*Goal*:
How many lines in the listing below contain the word "picture"? Reply with the number only.

Extracted data entries
--*--

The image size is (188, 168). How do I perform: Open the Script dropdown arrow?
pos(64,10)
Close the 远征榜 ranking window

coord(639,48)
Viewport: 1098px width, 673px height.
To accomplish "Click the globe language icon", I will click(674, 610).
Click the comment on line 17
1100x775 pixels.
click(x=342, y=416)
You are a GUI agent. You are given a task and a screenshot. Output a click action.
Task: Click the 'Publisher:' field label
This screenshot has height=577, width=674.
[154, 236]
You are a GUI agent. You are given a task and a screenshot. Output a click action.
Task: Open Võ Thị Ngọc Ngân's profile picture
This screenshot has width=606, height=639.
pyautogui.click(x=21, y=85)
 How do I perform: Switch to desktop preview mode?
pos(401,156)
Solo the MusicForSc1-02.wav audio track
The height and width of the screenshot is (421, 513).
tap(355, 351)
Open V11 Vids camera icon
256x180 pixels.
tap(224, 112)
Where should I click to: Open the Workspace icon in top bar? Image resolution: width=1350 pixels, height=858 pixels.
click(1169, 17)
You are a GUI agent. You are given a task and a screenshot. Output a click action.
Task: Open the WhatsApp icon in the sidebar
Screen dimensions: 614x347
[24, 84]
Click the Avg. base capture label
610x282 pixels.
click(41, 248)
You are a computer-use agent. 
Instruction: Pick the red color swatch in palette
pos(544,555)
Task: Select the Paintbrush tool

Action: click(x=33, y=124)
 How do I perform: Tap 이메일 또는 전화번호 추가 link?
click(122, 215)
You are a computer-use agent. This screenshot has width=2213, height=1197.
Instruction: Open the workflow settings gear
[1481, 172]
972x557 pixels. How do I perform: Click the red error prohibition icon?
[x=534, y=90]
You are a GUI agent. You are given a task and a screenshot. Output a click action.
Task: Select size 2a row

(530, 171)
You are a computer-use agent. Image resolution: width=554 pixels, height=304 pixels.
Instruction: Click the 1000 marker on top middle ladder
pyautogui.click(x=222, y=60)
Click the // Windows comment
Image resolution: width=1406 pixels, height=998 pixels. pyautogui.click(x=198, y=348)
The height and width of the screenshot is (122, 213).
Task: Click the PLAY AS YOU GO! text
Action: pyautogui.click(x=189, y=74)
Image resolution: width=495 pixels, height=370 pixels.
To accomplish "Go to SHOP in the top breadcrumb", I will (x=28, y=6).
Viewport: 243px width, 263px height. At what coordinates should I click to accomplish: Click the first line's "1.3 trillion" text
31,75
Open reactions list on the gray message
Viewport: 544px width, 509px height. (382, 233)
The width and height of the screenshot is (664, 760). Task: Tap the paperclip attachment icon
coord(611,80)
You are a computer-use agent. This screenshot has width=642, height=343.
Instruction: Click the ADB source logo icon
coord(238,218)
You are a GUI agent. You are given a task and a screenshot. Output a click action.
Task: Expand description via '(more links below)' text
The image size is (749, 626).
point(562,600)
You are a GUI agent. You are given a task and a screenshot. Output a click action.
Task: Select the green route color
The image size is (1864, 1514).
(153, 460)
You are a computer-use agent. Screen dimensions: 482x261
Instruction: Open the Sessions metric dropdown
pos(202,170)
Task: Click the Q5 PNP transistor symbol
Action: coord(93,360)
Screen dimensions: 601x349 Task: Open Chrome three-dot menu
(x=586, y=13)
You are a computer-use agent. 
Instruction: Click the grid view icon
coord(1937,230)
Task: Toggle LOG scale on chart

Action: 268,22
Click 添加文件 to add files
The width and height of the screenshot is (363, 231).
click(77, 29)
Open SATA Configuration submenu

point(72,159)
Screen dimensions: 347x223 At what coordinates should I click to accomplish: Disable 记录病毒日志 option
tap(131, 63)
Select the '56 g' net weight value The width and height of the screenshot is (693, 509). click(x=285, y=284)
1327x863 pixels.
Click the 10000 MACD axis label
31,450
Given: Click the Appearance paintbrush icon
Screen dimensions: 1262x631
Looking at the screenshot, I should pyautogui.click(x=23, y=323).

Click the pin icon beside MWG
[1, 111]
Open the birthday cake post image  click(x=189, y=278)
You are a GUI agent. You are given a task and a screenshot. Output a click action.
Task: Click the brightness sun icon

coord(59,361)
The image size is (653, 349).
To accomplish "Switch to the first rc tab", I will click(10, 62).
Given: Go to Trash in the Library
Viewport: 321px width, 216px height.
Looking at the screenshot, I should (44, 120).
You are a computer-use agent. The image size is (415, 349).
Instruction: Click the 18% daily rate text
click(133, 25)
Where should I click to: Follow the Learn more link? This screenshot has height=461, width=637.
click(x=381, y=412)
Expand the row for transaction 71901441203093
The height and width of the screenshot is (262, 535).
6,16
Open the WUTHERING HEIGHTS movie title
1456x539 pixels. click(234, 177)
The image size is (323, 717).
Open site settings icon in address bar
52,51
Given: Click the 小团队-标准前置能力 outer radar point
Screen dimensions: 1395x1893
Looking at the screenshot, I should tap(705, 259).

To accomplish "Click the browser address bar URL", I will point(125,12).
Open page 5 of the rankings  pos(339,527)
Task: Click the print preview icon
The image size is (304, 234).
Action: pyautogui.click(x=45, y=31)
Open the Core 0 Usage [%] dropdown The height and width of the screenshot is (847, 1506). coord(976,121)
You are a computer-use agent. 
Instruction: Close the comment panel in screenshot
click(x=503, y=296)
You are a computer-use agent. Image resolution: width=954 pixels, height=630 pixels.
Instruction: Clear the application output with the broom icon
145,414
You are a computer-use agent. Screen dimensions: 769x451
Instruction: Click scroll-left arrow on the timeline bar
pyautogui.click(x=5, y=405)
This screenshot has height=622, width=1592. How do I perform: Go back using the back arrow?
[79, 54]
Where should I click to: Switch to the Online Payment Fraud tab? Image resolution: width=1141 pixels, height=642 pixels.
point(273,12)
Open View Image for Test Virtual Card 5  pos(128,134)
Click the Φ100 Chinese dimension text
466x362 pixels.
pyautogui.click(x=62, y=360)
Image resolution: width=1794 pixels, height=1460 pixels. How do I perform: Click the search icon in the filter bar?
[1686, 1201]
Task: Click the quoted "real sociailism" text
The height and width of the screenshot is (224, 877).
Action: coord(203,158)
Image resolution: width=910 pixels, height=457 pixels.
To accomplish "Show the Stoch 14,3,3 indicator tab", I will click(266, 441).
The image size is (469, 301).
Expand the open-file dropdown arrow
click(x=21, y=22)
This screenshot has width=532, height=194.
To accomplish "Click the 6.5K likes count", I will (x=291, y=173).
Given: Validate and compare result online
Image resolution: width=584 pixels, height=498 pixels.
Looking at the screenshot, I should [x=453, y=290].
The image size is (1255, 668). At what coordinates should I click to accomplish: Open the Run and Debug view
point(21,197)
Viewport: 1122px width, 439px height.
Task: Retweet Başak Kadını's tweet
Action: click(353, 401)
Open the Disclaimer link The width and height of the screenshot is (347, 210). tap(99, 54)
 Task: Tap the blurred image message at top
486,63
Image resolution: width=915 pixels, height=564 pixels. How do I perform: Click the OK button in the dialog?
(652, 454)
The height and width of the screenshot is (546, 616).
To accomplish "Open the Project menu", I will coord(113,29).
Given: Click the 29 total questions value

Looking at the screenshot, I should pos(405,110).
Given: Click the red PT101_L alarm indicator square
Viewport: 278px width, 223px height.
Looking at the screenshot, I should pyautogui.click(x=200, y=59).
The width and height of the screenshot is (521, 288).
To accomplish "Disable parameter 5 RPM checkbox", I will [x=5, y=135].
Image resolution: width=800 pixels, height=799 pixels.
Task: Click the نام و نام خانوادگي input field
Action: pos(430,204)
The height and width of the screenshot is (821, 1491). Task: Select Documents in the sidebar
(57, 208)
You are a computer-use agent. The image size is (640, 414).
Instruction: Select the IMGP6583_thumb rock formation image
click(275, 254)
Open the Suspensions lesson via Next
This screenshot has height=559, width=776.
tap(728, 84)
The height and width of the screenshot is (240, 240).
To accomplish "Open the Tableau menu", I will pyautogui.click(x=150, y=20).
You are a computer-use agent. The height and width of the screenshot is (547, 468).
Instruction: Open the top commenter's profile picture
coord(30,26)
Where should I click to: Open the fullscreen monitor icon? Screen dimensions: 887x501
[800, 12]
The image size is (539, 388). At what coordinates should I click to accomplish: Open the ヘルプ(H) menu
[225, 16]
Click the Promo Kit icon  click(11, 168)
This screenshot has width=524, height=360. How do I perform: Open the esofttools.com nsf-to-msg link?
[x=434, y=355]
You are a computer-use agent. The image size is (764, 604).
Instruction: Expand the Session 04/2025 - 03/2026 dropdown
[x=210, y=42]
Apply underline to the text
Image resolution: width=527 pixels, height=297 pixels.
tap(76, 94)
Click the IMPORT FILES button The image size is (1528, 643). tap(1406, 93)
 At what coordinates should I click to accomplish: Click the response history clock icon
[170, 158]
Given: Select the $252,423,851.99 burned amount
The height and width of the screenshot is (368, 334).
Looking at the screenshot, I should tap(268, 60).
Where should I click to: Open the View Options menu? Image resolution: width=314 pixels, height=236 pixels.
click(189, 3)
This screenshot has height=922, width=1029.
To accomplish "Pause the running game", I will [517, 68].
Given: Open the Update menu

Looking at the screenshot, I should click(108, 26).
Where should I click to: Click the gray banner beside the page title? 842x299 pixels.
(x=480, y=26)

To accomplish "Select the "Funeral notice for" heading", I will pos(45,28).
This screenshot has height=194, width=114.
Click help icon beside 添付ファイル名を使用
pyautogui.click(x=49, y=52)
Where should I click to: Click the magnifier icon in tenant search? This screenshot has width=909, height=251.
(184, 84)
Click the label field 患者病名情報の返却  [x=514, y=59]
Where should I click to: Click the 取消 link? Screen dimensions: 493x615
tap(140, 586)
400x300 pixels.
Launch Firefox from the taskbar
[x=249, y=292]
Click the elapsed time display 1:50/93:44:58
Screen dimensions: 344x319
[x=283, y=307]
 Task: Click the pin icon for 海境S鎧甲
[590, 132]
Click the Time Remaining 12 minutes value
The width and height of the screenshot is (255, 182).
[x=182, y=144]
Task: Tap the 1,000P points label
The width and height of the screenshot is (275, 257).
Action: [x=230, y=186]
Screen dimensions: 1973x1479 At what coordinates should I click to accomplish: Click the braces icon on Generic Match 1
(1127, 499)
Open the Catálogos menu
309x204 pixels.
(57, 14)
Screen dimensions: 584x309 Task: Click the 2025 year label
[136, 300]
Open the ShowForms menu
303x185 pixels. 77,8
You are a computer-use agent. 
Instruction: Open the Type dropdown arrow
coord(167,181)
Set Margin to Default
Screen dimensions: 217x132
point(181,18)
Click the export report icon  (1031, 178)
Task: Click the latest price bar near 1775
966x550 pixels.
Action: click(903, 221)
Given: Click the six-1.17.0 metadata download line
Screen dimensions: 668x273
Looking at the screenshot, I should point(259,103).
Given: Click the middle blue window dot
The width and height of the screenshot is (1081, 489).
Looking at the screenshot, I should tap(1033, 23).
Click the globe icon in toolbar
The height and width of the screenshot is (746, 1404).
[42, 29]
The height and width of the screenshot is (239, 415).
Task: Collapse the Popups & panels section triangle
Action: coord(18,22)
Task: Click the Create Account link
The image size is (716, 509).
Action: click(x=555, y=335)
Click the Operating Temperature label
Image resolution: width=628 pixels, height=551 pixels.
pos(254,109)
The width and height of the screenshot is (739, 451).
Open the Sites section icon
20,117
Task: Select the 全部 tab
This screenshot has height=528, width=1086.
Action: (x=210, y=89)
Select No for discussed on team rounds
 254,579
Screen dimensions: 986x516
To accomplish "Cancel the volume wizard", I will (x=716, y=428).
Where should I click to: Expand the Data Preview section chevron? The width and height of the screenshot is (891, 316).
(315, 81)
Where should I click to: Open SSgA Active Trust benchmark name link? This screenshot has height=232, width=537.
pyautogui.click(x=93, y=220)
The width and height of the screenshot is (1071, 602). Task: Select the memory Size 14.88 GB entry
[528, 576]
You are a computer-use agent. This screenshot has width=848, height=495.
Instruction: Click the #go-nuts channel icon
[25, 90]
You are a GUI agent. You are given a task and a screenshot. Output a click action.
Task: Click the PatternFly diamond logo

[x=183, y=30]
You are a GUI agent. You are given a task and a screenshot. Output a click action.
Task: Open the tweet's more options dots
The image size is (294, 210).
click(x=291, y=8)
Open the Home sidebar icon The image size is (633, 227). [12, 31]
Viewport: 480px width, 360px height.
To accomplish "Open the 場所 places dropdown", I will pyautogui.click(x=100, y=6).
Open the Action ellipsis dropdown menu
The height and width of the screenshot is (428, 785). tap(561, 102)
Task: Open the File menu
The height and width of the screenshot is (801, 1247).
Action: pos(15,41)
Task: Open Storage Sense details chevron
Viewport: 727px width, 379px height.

--*--

*Exercise result*:
2